Accounting for more than 40 percent of the world's greenhouse gas emissions, the United States and China should work together to prevent runaway climate change and demonstrate to the world sustainable, low-carbon development models. As emissions around the world continue to increase, collaboration between the two countries in key areas such as energy efficiency and clean energy is essential to stabilize the Earth's climate.
The US and China should use the ongoing UN climate change conference in Cancun, Mexico, to re-affirm their commitment to addressing their domestic emissions and improving reporting and transparency on their domestic actions. They should take steps to become a model for international collaboration in the pursuit of low-carbon solutions and the resulting economic, social and environmental benefits.
Having worked in China for the last 15 years on projects to improve the efficiency of China's industries and buildings, and develop clean energy, our organization, the Natural Resources Defense Council (NRDC), has witnessed first-hand the surge in recent years in national and local policies to adopt efficient, low-carbon technologies.
Textile mills consume and pollute as much as 200 tons of water to make one ton of fabric, and emit considerable volume of carbon dioxide (CO2). The NRDC's "responsible sourcing initiative" techniques not only reduce water pollution and energy use, but also help textile mills run more efficiently and use fewer resources, saving companies significant amount of money.
If just 100 small- to medium-sized textile mills implement our recommended improvements, China would save more than 16 million tons of water a year, enough to provide 12.4 million people with drinking water for a year.
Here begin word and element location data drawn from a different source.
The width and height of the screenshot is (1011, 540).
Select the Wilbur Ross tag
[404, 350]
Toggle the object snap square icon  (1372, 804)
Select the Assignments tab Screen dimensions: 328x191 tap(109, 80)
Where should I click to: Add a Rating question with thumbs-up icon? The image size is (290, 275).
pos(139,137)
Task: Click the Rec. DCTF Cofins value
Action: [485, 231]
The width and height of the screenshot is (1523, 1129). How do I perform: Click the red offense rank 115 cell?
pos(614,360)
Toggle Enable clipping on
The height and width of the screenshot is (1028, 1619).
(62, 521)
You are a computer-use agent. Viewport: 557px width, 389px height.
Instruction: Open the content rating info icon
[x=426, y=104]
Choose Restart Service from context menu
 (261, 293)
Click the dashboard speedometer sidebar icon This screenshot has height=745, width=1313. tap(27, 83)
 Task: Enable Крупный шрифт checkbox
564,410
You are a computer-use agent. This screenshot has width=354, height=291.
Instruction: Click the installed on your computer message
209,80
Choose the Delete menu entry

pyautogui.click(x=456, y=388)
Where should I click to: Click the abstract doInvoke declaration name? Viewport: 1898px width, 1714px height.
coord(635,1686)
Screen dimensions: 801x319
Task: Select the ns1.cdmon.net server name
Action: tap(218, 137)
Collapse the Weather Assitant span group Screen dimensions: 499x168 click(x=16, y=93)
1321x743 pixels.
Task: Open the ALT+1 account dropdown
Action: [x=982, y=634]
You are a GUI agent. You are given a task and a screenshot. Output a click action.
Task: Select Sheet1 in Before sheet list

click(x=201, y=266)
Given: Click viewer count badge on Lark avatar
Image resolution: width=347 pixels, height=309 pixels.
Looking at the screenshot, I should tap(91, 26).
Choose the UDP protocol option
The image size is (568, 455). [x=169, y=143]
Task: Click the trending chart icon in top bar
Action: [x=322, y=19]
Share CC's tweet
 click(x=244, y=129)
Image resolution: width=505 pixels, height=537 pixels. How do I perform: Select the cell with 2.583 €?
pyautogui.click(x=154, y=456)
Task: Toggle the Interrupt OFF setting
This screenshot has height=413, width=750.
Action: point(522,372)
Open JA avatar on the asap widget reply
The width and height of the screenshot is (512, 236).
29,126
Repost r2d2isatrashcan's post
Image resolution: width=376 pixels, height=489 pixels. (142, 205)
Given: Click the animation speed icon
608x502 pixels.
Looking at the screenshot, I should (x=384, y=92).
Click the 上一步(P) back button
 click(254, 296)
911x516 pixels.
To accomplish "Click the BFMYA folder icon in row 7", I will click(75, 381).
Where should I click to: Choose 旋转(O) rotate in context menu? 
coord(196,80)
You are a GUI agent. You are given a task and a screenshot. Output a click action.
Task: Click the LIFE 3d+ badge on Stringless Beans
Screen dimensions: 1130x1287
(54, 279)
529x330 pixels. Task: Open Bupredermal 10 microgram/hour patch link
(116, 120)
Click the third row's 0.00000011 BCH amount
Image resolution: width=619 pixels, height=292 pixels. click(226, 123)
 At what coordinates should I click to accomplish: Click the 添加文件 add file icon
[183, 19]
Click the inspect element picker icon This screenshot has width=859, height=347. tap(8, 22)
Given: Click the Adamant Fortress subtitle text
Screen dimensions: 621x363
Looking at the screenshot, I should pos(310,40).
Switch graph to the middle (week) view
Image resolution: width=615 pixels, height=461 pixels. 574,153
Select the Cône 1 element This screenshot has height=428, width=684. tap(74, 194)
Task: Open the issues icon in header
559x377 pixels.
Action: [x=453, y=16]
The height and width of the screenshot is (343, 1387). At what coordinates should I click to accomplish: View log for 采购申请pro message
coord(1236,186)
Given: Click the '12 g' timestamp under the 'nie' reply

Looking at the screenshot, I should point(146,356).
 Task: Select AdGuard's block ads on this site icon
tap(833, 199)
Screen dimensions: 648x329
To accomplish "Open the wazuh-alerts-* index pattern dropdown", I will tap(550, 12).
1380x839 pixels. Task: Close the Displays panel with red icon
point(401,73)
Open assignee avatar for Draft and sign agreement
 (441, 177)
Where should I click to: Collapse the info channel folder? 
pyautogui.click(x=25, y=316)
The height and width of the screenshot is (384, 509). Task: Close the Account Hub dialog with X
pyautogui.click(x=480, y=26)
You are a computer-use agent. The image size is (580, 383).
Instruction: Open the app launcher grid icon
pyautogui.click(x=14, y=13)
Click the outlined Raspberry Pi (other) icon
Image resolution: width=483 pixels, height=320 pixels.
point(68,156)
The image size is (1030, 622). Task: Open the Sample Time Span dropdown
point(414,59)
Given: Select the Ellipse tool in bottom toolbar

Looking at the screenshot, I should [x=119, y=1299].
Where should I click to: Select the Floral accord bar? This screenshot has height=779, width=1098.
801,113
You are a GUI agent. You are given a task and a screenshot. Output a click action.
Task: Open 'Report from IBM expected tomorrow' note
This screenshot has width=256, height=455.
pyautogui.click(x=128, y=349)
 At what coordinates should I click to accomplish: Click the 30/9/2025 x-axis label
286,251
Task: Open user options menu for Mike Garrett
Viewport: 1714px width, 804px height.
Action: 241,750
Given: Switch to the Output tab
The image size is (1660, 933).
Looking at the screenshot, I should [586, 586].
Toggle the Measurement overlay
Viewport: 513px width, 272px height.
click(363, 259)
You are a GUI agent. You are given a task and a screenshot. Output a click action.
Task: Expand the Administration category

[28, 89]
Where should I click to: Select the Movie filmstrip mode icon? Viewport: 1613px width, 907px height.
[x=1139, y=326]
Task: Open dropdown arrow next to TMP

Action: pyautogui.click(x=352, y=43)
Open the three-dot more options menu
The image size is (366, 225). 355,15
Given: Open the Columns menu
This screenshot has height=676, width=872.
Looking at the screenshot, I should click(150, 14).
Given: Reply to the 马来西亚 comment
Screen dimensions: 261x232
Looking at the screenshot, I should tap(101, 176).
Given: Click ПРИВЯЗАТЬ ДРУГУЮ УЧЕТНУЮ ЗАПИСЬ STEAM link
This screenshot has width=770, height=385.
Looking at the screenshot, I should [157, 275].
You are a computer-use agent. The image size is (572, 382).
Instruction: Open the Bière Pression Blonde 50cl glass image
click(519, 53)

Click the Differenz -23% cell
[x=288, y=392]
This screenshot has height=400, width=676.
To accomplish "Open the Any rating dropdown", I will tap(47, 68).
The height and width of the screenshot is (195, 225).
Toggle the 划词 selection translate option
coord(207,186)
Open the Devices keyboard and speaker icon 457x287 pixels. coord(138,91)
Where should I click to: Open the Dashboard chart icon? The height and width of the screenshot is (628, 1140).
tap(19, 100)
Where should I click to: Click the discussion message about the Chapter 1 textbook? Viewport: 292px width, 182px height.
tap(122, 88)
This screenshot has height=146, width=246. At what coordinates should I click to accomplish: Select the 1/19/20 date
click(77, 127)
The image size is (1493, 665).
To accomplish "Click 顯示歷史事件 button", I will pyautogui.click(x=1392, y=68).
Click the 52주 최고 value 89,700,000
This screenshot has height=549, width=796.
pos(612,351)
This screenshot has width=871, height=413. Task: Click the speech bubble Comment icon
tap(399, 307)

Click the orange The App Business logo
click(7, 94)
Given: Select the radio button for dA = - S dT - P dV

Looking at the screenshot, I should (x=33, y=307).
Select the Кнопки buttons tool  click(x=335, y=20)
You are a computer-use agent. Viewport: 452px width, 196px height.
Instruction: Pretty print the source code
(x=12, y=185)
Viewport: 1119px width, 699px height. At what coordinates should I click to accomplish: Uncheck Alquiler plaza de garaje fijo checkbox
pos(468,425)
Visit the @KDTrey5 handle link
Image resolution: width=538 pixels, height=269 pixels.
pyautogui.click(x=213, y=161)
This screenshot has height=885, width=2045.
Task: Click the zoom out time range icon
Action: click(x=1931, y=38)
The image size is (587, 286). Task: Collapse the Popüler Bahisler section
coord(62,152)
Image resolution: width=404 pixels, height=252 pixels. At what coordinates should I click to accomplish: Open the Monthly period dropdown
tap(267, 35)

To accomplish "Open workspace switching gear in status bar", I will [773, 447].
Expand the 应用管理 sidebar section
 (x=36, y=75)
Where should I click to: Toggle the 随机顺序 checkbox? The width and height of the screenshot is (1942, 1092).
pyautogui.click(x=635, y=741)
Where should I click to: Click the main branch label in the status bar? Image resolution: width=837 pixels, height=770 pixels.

The practices can also eliminate nearly 1 million tons of CO2 a year, about the same volume that 172,000 cars emit in one year.
In November 2009, President Hu Jintao and US President Barack Obama strengthened China-US collaboration on clean energy through a broad set of initiatives, including the establishment of a joint Clean Energy Research Center, which will focus initially on building efficiency, carbon capture and storage, and electric vehicles (NRDC is a member of the building efficiency consortium).
The US-China clean energy initiatives, no doubt, will be fruitful and have meaningful economic and environmental impacts far beyond the investments that each country makes.
Despite its significant efforts and achievements in improving energy efficiency and addressing its emissions over the last five years, China has not always got the recognition it deserves. This in part is because other countries do not understand the significant steps that China has been taking to fight climate change, and in part because of the relative lack of transparency of China's energy use and emissions.
The compromise that China and the US reached at the Copenhagen climate conference last year requires developing countries to increase the frequency of their reporting on mitigation actions and emission inventories to every two years, bringing them more in line with the reporting requirements of developed countries. This should help increase mutual understanding and trust among countries, and assure them that each is doing its part to fight climate change.